Rupture des négociations : Négociation collective dans la fonction publique

15 mai 1998
0 Commentaire(s)
Les parties se sont rencontrées à quelques reprises durant la semaine du 4 au 8 mai mais peine perdue : leurs positions semblant inconciliables, les négociations ont été rompues.

Le gouvernement des Territoires a déposé le 8 mai dernier une offre finale en vue de régler le renouvellement de la convention collective. Cette offre finale proposait du même coup un règlement de la plainte de discrimination salariale vieille de plus de 10 ans.

Le ministre Todd soutient que cette offre finale est juste et équitable et il demande au Syndicat des travailleurs du Nord (STN) de présenter cette offre à ses membres.

En général, il semble que les parties sont près d'une entente sur la majorité des points de la nouvelle convention collective.

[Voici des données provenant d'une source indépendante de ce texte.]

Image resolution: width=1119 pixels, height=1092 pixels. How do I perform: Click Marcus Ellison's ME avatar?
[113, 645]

Ce qui a mené les parties dans cette impasse, c'est leurs positions inconciliables sur la question de l'équité salariale et du système d'évaluation et de classification des postes.

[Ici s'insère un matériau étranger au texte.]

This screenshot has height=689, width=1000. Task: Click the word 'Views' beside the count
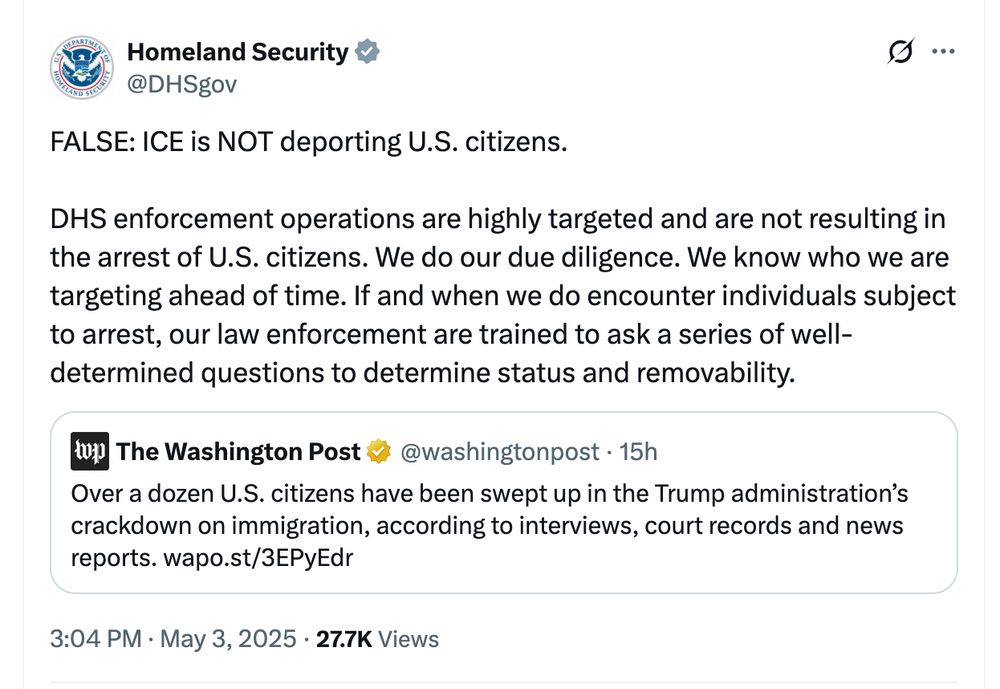408,639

Depuis le tout début des négociations, le STN a refusé d'inclure une entente sur le règlement de la plainte de discrimination salariale dans le cadre des discussions sur le renouvellement de la convention collective. De plus, la proposition patronale de classification des postes est loin de satisfaire le syndicat.

En ce qui concerne la proposition de classification des postes, les deux parties sont loin de s'entendre sur la pertinence du processus d'évaluation des postes ayant mené à cette classification. Selon la partie syndicale, la méthode retenue serait une variation inacceptable de la méthode Hay d'évaluation des postes. L'évaluation aurait porté sur des descriptions de tâches périmées et, de plus, le gouvernement n'aurait pas consulté les employés pour obtenir leurs commentaires sur les évaluations, contrairement aux principes de base établis par la méthode Hay. En conséquence, le syndicat rejette la proposition de classification des postes.

Pour résoudre cette situation, le syndicat a offert le 4 mai de travailler sur la classification des postes afin de la rendre non-discriminatoire. Il a aussi indiqué qu'il était possible de travailler en se basant sur le plan d'évaluation Willis. Ce plan avait servi de base à l'Étude conjointe sur l'égalité salariale menée par le GTNO au début des années 1990.

Le gouvernement n'a pas accepté cette solution. Le syndicat a alors demandé au gouvernement de référer cette question à un comité conjoint qui aurait pour mandat d'analyser la proposition de classification pour en déterminer la nature discriminatoire ou non. Le gouvernement a également rejeté cette proposition et a suspendu les négociations tant et aussi longtemps que le syndicat n'accepterait de reconnaître le caractère non-discriminatoire du plan proposé.

Du côté de l'équité salariale, le gouvernement insiste toujours pour régler le litige dans le cadre du renouvellement de la convention collective, ce que le syndicat refuse. Cette stratégie est la raison même pour laquelle les négociations ont été officiellement rompues.

"Dès que le gouvernement laissera tomber cette condition liant la plainte sur l'équité salariale à la négociation collective, nous retournerons à la table de négociation" a annoncé la présidente du syndicat, Jackie Simpson, le 11 mai dernier à Yellowknife.

Nunavut

Parmi les autres revendications soumises au gouvernement par la partie syndicale, cette dernière aimerait bien que le GTNO ainsi que le Commissaire par intérim du Nunavut signent une entente visant à protéger les employés actuellement à l'emploi du gouvernement et qui seront transférés au gouvernement du Nunavut.

Selon le syndicat, le gouvernement doit concéder une meilleure protection à ses employés s'il veut résoudre ses problèmes de dotation et de rétention du personnel.

"Je n'ai pas à rappeler au Commissaire intérimaire à quel point il est important pour le futur gouvernement du Nunavut d'avoir un personnel expérimenté pour les mener à travers la mise en place d'un nouveau gouvernement", a mentionné Jackie Simpson.